Digital pacts: when education is shared among families
“I had to give in, because all her classmates already had one.” Often, this is how parents justify their decisions regarding their children’s digital education.
This applies to cell phones, video games, tablets, TV use, social media participation, and so on.
Is there a viable alternative to simply conforming thoughtlessly to the educational choices others make for their children? Is there a way to “resist” the kids’ nagging when you don’t think it’s appropriate for them to be having particular experiences with the digital world?
Digital pacts: what are they?
The Italian website http://www.pattidigitali.it, proposes that families make a pact—within a class, a church group, a sports club, and other similar environments—to commit to a shared approach to many important choices related to kids’ and preteens’ use of technology.
The increasing presence of electronics raises questions that are not always easy to solve, which is why being unified is as necessary as ever.
The initiative—promoted by Bicocca University, together with associations Aiart Milano, MEC, and Sloworking—offers concrete tools to helping parents with digital education.
The thing driving these promoters is the awareness that the “digital challenge” can only be faced head-on together, according to the model of a communal education.
What is established by a digital pact?
Stefania Garassini, professor of multimedia publishing, content management, and digital journalism at the Catholic University of Milan, explains how a digital pact works.
Outlining the three main points of this “agreement,” the first concerns the age at which to introduce various devices (with the proposal to wait until the end of seventh grade before children get their own smartphones); the second focuses on the commitment of families to educate themselves on the use of technology, followed by in-depth conversations of their own experiences aimed at encouraging a shared, creative approach to tech usage between families; the third touches on rules: groups willing to sign a pact requiring smartphones handled by children under 14 be unlocked for their parents, and are only allowed during certain time-frames and in certain places (categorically not at the dinner table and not in bed). Furthermore, families must always respect age restrictions for apps, video games, and social media.

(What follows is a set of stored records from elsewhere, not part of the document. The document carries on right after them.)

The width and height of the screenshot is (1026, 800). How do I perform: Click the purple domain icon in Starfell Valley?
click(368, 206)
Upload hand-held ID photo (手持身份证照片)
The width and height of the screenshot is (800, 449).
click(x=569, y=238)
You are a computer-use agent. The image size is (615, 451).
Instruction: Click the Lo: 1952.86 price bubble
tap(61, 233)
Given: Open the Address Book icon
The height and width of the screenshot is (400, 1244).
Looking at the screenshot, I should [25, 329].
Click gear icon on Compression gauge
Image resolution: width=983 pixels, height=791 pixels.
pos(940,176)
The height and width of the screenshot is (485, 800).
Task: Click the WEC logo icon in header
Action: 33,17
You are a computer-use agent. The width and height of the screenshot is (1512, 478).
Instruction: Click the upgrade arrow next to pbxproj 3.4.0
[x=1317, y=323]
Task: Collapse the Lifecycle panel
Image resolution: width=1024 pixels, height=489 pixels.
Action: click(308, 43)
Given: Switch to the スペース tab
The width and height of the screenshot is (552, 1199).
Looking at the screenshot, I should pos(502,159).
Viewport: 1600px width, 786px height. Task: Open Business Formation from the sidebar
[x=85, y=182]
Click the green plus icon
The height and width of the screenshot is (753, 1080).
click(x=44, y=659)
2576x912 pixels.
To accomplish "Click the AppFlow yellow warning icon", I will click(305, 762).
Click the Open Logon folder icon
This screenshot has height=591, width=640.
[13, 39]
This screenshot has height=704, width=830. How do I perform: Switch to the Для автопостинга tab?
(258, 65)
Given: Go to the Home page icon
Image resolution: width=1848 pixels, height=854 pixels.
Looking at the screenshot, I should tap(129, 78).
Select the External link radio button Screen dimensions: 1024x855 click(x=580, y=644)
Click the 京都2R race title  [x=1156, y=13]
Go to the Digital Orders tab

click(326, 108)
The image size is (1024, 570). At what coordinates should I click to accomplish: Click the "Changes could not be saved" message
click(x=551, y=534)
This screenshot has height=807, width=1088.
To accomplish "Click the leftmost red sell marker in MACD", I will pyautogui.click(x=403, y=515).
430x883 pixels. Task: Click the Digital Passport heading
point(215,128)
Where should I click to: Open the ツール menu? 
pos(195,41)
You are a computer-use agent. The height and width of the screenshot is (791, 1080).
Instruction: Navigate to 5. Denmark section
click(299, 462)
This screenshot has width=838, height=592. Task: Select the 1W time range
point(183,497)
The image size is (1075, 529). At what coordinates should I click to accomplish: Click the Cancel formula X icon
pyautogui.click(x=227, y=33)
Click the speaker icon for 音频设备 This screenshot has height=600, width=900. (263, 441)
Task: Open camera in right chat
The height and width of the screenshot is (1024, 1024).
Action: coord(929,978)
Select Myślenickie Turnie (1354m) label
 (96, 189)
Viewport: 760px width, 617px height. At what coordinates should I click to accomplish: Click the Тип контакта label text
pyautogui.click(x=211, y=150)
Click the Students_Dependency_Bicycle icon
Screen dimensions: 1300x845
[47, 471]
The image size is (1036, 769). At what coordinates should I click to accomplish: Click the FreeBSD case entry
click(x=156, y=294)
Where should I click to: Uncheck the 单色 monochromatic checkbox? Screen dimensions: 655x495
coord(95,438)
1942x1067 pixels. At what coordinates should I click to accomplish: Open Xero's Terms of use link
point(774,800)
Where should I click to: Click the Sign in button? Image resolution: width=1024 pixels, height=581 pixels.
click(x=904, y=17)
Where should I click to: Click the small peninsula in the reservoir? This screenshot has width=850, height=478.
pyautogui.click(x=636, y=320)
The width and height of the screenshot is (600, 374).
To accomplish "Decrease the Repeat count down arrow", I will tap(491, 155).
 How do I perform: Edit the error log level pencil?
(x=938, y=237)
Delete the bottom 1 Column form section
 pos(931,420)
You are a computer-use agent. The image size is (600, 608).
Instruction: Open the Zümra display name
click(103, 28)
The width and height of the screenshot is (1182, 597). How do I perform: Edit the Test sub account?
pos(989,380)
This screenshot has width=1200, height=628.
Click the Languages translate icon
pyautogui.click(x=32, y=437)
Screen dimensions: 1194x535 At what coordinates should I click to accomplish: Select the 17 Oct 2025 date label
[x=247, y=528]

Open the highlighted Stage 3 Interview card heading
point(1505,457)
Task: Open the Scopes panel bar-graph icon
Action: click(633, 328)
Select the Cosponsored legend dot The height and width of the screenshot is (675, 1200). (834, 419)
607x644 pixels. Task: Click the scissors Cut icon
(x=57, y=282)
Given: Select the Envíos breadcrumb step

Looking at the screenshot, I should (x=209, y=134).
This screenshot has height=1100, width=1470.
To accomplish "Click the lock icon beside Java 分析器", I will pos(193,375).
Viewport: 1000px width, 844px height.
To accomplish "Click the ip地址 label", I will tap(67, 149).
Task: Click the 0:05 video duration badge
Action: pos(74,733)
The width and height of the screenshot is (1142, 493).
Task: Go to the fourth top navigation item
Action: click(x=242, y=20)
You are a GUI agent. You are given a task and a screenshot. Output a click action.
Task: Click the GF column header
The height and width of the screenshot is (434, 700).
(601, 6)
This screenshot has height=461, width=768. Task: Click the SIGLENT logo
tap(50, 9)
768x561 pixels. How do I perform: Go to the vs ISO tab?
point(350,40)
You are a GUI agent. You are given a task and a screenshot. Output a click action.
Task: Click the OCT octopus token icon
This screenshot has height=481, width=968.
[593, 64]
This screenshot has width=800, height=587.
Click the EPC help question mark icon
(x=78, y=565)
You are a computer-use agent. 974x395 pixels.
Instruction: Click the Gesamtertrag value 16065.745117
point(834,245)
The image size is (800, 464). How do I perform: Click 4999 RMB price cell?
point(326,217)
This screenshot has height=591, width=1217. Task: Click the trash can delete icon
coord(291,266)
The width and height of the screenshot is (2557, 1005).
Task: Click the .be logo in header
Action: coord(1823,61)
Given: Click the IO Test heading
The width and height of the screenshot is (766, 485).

Digital devices and creativity
A very important aspect, continues Garassini (editor of Click then Educate. Parents and Children in the Age of Social Networks, Ets, 2018), is to get children used to seeing these tools as a means of expressing their creativity and not just passively observing others’ content.
This can start with simple activities, like organizing vacation photos or making a video together of something that interests them. The goal is to help them actively use the tools, sparking their imagination, instead of just passively absorbing content produced by others.
So, creativity is also necessary to sign a digital pact: it should conform to the needs of one’s group. One can then add other goals, in addition to the standard ones, related to one’s specific context.
For inspiration, a list of already signed pacts can be found on the website (in Milan, these pacts have been made in multiple schools, and similar initiatives have been promoted in the municipality of Vimercate and schools in Friuli Venezia Giulia), and all the information for signing a pact is available.
In which countries do digital pacts exist?
The initiative most similar to that taken by the digital pacts network is Waituntileighth (“Wait until the eighth grade,”), which proposes a pact for parents to agree to waiting until their kids reach the eighth grade before giving them a smartphone. Useful resources for parents are also offered at http://www.waituntil8th.org. It includes a list of alternatives to the smartphone while your kids are transitioning into middle school. In the United States, there are numerous parental initiatives that offer information and initiatives for better use of technology in the family. One of the most interesting is FOSI (Family Online Safety Institute), which has been active since 2007 in lobbying legislators and informing and supporting parents in media education.
These are small steps, and we may only be at the beginning; however, if we are to continue to live with technology, it will be increasingly necessary to tame it.